With the tide rising, the old man was forced up amidst the tide-stacked driftwood and he picked his way carefully, mindful of the waves and his balance. The great silvery logs lay crosswise and askelter like huge breastworks against the battle line of the ocean, the onrushing attack of the tide. Climbing over and around them got the old man to thinking of battles despite himself. How they’d rush screaming and hollering through some field, some forest or farmer’s woodlot, where musket smoke hung from the branches in pale tatters like strange moss. How they’d go down on their knees in fallen leaves or dew-slick grass, firing blindly and fast. No skill to it. No time for aiming. Driving powder and shot down the barrel and pulling free the rammer and fitting the firing caps and raising the pieces to their cramped, bruising shoulders.
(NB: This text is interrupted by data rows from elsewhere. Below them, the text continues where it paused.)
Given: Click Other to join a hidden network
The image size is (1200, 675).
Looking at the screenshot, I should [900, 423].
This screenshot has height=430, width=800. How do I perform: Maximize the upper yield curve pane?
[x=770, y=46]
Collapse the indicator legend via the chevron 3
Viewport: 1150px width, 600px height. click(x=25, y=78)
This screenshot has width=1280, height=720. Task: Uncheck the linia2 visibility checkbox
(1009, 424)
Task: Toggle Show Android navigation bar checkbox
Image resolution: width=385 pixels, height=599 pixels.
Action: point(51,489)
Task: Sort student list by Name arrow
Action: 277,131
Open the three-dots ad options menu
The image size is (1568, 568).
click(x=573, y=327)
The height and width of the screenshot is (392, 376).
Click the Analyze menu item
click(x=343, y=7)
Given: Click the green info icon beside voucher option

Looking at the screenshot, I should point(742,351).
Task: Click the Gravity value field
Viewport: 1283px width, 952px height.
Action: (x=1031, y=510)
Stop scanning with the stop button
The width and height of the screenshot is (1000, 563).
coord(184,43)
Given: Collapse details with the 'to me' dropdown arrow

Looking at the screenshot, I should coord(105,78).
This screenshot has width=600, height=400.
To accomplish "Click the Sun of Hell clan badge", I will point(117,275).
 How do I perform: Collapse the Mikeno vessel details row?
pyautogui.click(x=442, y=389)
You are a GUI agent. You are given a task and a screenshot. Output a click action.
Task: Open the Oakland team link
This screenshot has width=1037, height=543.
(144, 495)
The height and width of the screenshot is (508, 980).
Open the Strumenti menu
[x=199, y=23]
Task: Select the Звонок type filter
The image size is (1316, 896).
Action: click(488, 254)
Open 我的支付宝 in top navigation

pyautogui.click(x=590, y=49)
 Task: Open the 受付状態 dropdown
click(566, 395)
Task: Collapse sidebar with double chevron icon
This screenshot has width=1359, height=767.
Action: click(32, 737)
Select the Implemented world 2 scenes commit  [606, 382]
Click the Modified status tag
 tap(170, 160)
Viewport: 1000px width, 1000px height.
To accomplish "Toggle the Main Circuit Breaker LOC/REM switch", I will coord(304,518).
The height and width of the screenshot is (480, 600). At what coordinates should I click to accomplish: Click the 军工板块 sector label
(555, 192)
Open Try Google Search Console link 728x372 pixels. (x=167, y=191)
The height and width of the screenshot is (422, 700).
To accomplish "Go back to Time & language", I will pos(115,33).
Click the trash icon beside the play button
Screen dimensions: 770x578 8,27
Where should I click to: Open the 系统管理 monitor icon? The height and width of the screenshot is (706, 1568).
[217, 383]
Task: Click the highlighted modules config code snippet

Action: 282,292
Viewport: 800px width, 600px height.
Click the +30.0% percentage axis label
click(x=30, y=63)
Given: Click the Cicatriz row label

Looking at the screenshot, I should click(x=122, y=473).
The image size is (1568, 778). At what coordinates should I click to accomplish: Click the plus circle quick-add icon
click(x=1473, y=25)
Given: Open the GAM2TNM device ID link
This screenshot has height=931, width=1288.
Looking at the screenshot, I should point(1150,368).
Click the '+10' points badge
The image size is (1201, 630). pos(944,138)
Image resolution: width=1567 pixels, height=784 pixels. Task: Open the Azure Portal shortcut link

Kneeling there, sobbing and loading and screaming and firing and loading again, hearing the shouts and cries and sobs of those everywhere around. The great, rolling, throaty percussion of cannon and the sharp crackle of riflefire swelling up and up like an orchestra in the throes of some grand flourish. And that sound rolled together into a single noise, a solitary booming wail of a sound that had no correlation to any other sound the world makes or that a man makes upon it.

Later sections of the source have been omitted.